• [Task requirements] The entries below are to be repeated exactly, with the pictures left out.

• [Saved entries]
#####

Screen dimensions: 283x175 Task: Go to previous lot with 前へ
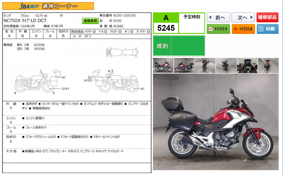pos(218,18)
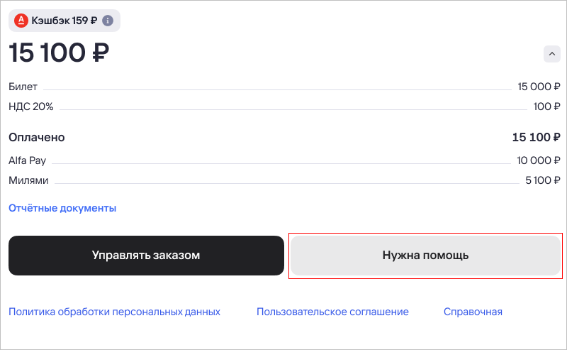567x350 pixels.
Task: Click the "Нужна помощь" button
Action: [425, 255]
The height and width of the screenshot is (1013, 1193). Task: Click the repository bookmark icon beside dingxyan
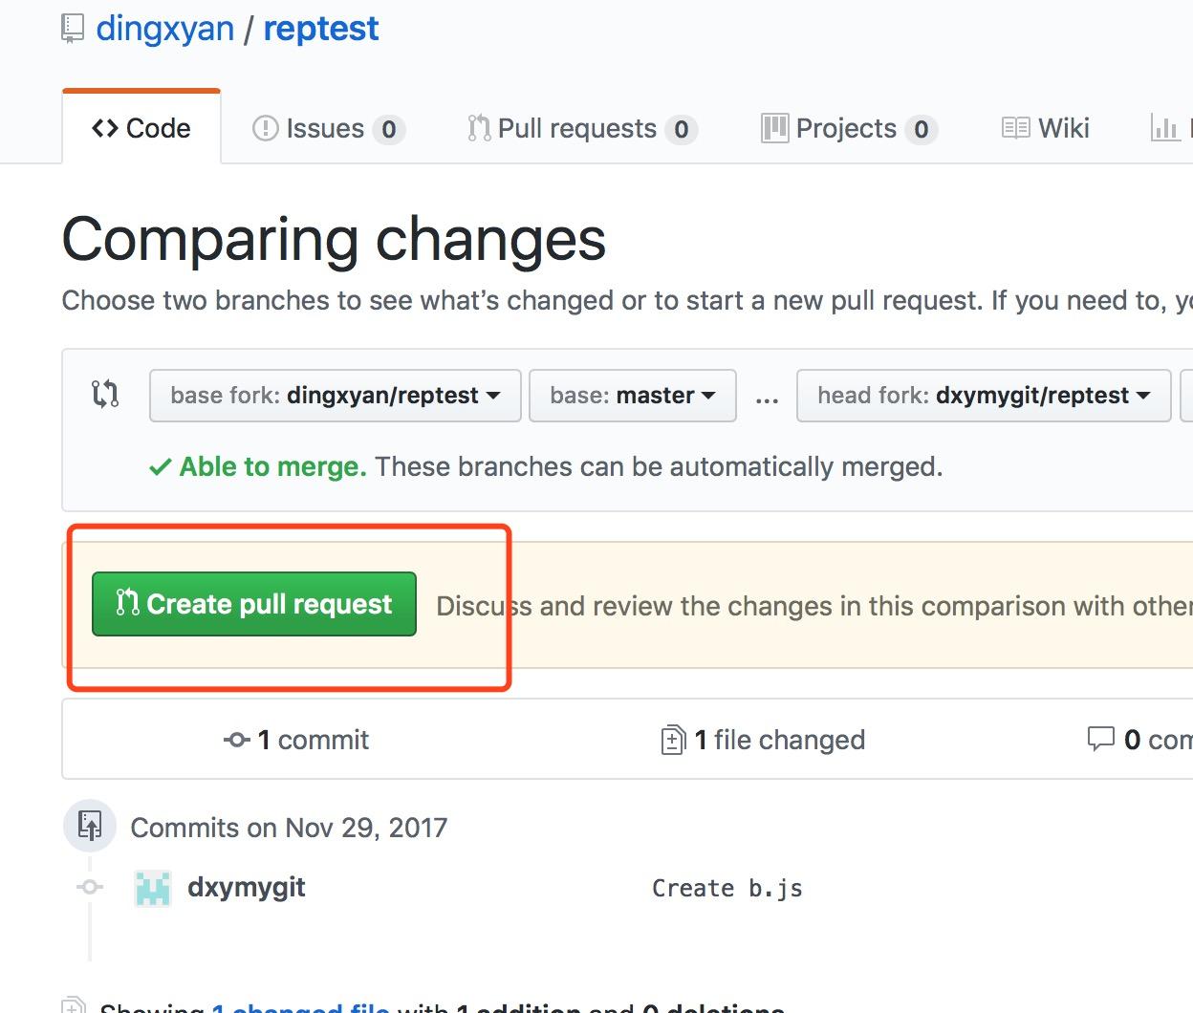click(x=73, y=28)
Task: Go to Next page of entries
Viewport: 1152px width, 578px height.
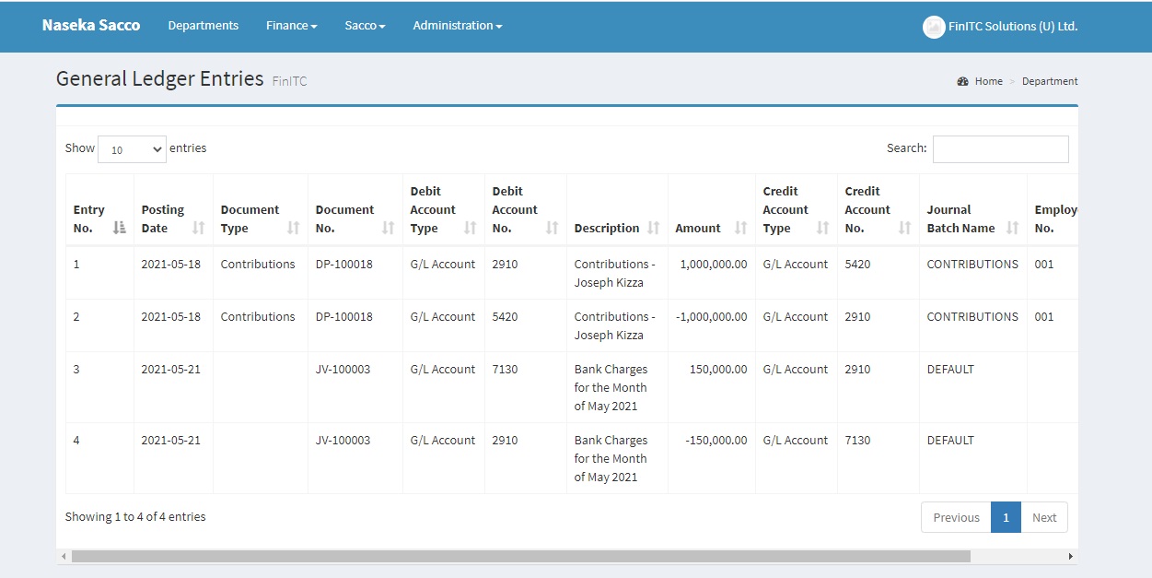Action: pyautogui.click(x=1043, y=517)
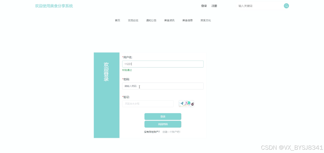Viewport: 324px width, 153px height.
Task: Refresh the captcha verification image
Action: pos(186,104)
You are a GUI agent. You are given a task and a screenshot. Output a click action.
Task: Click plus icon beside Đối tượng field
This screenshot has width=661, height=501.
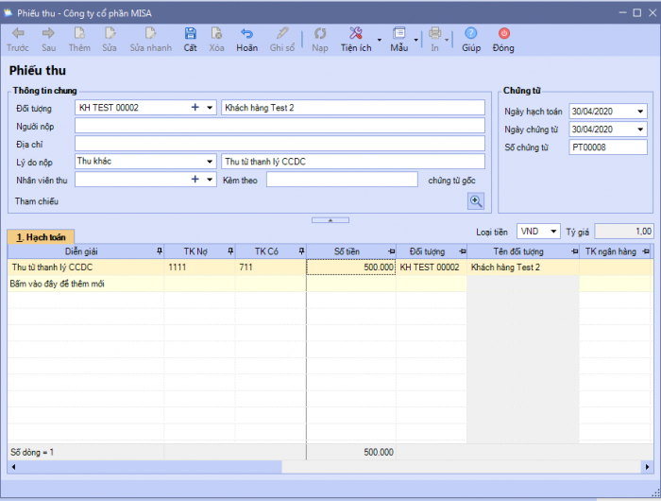[195, 108]
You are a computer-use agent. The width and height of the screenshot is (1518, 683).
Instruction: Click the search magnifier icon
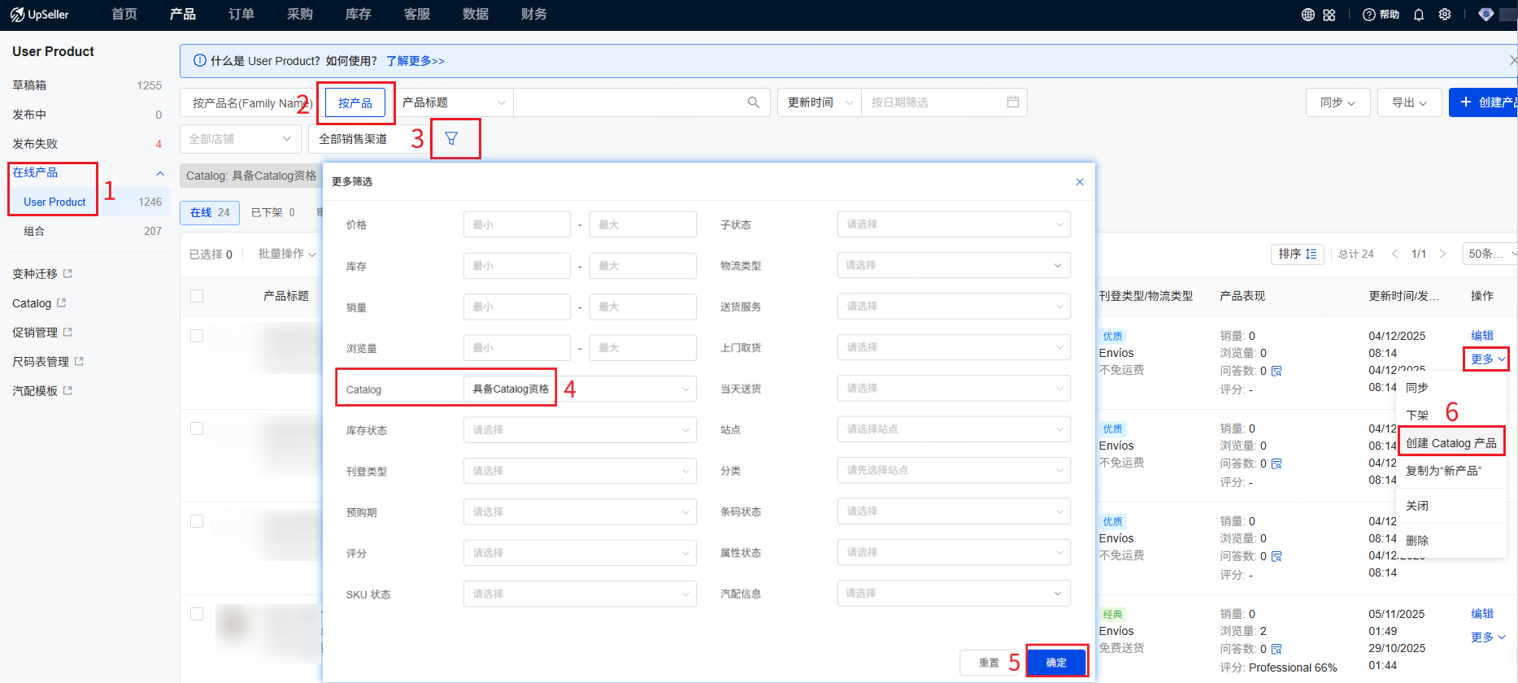pos(753,102)
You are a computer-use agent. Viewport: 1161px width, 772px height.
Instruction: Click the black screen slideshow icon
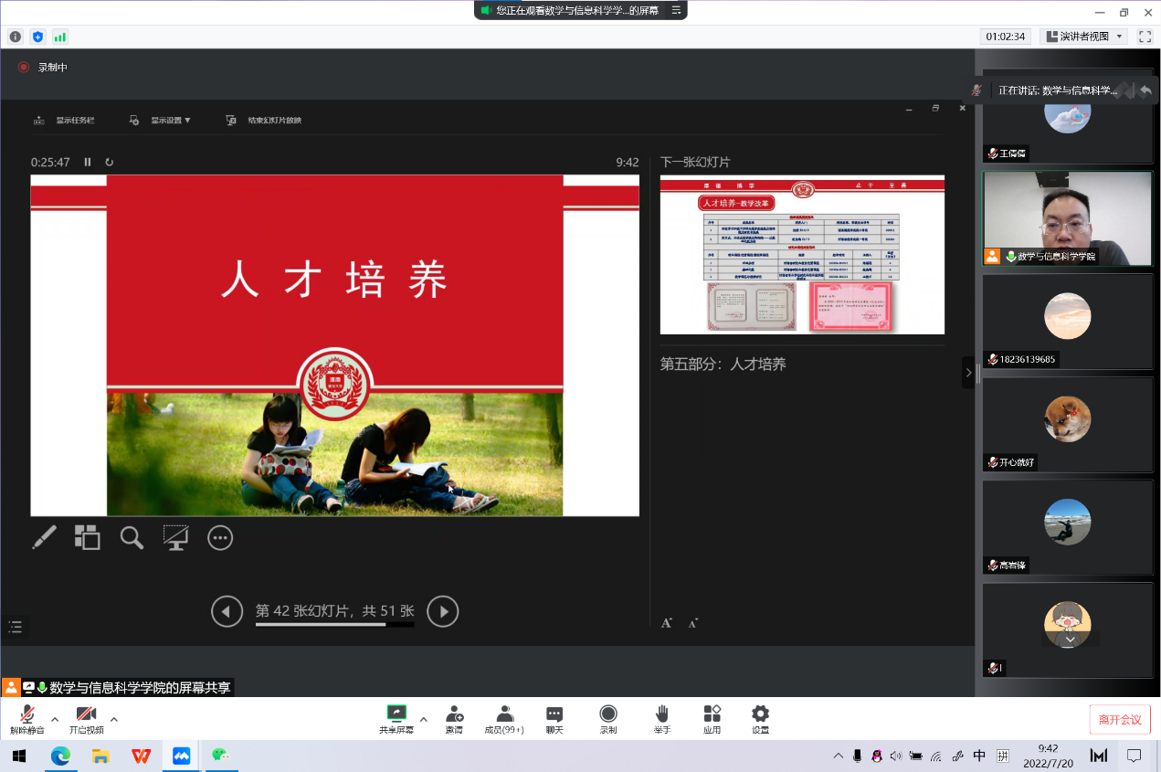pyautogui.click(x=175, y=537)
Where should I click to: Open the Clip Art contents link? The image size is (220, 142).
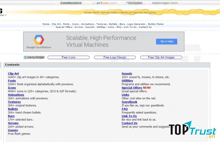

#####

• [Response for this exercise]
Screen dimensions: 283x175 Task: Go to previous lot with 前へ
pos(218,18)
567x350 pixels.
Task: Click the "Нужна помощь" button
Action: [425, 255]
The height and width of the screenshot is (1013, 1193). Task: Click the repository bookmark icon beside dingxyan
click(x=73, y=28)
Task: Go to Next page of entries
Viewport: 1152px width, 578px height.
Action: pyautogui.click(x=1043, y=517)
Viewport: 324px width, 153px height.
Task: Refresh the captcha verification image
Action: pos(186,104)
You are a GUI agent. You are given a task and a screenshot. Output a click action.
Task: Click plus icon beside Đối tượng field
This screenshot has width=661, height=501.
[195, 108]
You are a computer-use agent. The width and height of the screenshot is (1518, 683).
Instruction: Click the search magnifier icon
pos(753,102)
You are a computer-use agent. Viewport: 1161px width, 772px height.
Instruction: Click the black screen slideshow icon
pyautogui.click(x=175, y=537)
Where should I click to: Open the Clip Art contents link? The image size is (220, 142).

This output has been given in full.